Python 3, ASCII, and UTF-8
Python 3, ASCII, and UTF-8
Posted Dec 18, 2017 17:52 UTC (Mon) by mirabilos (subscriber, #84359)Parent article: Python 3, ASCII, and UTF-8
However, recently I got told off for roughly this:
tg@tglase-bsd:~ $ echo '<mäh>' | LC_ALL=C tr -d '[[:alpha:]]' # MirBSD
<>
The author of the script explicitly set LC_ALL to C to get ASCII behaviour, which was ignored in MirBSD “because everything is UTF-8”, however the POSIX C locale requires different classifications (like the iswalpha(3) one used here) than a full C.UTF-8 environment would have. In fact, only the 26 lower- and 26 upper-case latin letters are required to be matched by the alpha cclass, as is on Debian:
tglase@tglase:~ $ echo '<mäh>' | LC_ALL=C tr -d '[[:alpha:]]' # Debian
<ä>
(That being said, GNU’s tr(1) is defective, as this…

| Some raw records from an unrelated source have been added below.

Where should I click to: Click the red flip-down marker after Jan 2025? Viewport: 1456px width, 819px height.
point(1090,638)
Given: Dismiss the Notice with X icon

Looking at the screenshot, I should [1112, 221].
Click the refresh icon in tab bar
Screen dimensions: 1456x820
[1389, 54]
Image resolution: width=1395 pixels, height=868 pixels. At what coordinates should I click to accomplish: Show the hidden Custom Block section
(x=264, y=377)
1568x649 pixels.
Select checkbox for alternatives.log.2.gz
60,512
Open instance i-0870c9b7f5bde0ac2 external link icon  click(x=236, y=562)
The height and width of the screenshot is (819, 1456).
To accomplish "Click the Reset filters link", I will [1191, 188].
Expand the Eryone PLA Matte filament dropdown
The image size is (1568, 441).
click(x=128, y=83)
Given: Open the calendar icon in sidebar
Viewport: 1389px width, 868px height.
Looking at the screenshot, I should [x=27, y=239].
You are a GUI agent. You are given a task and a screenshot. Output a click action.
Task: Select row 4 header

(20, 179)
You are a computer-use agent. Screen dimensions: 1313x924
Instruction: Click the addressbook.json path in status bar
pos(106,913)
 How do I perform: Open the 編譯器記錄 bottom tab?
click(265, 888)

tglase@tglase:~ $ echo '<mäh>' | LC_ALL=C.UTF-8 tr -d '[[:alpha:]]' # Debian
<ä>
… should have output just “<>”, but that’s a different story.)
tl;dr: MirBSD has to go back ☹ to a two-locale model (C with ASCII being the default, C.UTF-8 with UTF-8 being the nōn-default alternative), and therefore PEP 538 will end up breaking things and need to be reverted, even if it improves the situation for most users ☹
Posted Dec 18, 2017 18:01 UTC (Mon)
by mirabilos (subscriber, #84359)
[Link]
「It will only do that if the POSIX/C locale has not been explicitly chosen by the user or environment (e.g. using LC_ALL=C), so it will essentially override a default to the POSIX/C locale with UTF-8.」
That could actually work. Still, someone with time on their hands please think over my parent post and provide feedback (also to me).
Posted Dec 21, 2017 11:11 UTC (Thu)
by vstinner (subscriber, #42675)
[Link]
No solution is perfect, and that's why both PEP 538 (C locale coercion) and PEP 540 (UTF-8 Mode) can be explicitly disabled, when you really want the C locale with the ASCII encoding.
Example:
$ env -i PYTHONCOERCECLOCALE=0 ./python -X utf8=0 -c 'import locale, sys; print(sys.stdout.encoding, locale.getpreferredencoding())'
The bet is that most users will prefer the C locale coercion and UTF-8 Mode enabled by the POSIX locale.
Python 3, ASCII, and UTF-8
Python 3, ASCII, and UTF-8
ANSI_X3.4-1968 ANSI_X3.4-1968